You, Too, May Be A Guerrilla
Anyone who thinks his country might be invaded-which means anyone now alive-would do well to read "Yank" Levy's Guerrilla Warfare-for instructions on how to harass invaders. Author Levy, 44, a Canadian-born soldier of fortune, now instructor of British Home Guards, has compiled a civilian's manual of mayhem and informal murder. His book is a brief, businesslike discussion of contemporary strategy, tactics and tricks for people caught in an invasion, with dozens of helpful hints on hamstringing, backstabbing, sniping and other dust-biting dodges. Author Levy urges householders to organize right away, study the neighborhood topography, spend pre-invasion days learning how to be "a sinister shadow."

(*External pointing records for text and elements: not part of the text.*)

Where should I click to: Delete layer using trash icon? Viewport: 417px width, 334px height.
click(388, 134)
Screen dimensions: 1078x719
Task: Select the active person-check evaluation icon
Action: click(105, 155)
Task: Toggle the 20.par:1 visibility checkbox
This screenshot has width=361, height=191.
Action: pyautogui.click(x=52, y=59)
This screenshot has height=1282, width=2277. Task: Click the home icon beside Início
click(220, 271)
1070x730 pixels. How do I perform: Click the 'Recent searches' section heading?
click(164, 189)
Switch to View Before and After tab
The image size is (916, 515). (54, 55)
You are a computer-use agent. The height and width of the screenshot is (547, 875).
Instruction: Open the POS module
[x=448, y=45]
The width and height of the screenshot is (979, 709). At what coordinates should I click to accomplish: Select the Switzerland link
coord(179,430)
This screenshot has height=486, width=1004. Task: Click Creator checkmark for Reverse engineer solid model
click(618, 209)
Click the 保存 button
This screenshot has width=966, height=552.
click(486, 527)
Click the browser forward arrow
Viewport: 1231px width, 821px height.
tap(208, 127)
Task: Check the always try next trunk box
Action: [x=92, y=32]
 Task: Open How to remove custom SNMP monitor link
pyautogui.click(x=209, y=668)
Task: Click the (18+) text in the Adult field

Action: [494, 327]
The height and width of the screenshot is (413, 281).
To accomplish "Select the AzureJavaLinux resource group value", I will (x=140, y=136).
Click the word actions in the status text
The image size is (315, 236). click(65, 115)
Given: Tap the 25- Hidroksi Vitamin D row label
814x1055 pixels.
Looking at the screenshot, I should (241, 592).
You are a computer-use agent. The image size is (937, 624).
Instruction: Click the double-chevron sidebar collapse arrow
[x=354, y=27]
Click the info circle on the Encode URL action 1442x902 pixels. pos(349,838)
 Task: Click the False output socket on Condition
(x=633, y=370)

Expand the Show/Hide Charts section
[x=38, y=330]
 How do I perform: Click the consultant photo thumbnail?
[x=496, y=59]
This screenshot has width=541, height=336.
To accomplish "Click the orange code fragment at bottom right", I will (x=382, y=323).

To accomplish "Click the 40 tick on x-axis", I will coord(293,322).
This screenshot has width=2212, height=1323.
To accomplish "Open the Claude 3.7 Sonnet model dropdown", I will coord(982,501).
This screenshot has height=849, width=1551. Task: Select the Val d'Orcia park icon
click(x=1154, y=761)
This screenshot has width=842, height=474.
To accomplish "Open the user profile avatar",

Sinister Shadow. The guerrilla should wear clothes of neutral color, should festoon himself with twigs, barks, leaves for camouflage. He may signal his colleagues with bird whistles, remembering always to use the calls of birds in season. He never raises his face to airplanes, because a white face may be detected from the air.
Methods of ambush are important. A wire cable strung across a road at an angle will slide a motorcycle off into the ditch, where the cyclist can be slugged and searched. "Messages may be glued to the soles of the feet. Comb the hair; look between the toes." All kinds of decoys may be used to stop cyclists and staff cars or to make them swerve and crash: a couple of baby carriages covered with sacking, a pair of old auto headlamps, operated on batteries, set in the middle of the road. "To attract the closest attention of enemy car drivers or guards, prop up a dead Nazi where they will see him."
Destruction is one aim. A guerrilla learns how to derail and wreck trains, blow up tanks, destroy planes on the ground, dynamite bridges. He steals at night into the middle of an enemy motor lorry park, removes sparkplugs, drops an iron bolt into the engine, puts the plug back and steals away with the satisfaction of knowing that the engine will be ruined when someone tries to start it in the morning. Or he drops sugar lumps or pours linseed oil into a gas tank, which will immobilize a car by the time it has run four miles.
In taking sentries, advises Mr. Levy, the back is the best approach. If that is not possible, the guerrilla covers the sentry with his revolver, steps on his foot, unbuttons his tunic and jerks it down over his arms to lock them. "You may slap his ears with the revolver barrel, to intimidate him. . . . You should also drop his trousers to lock his feet."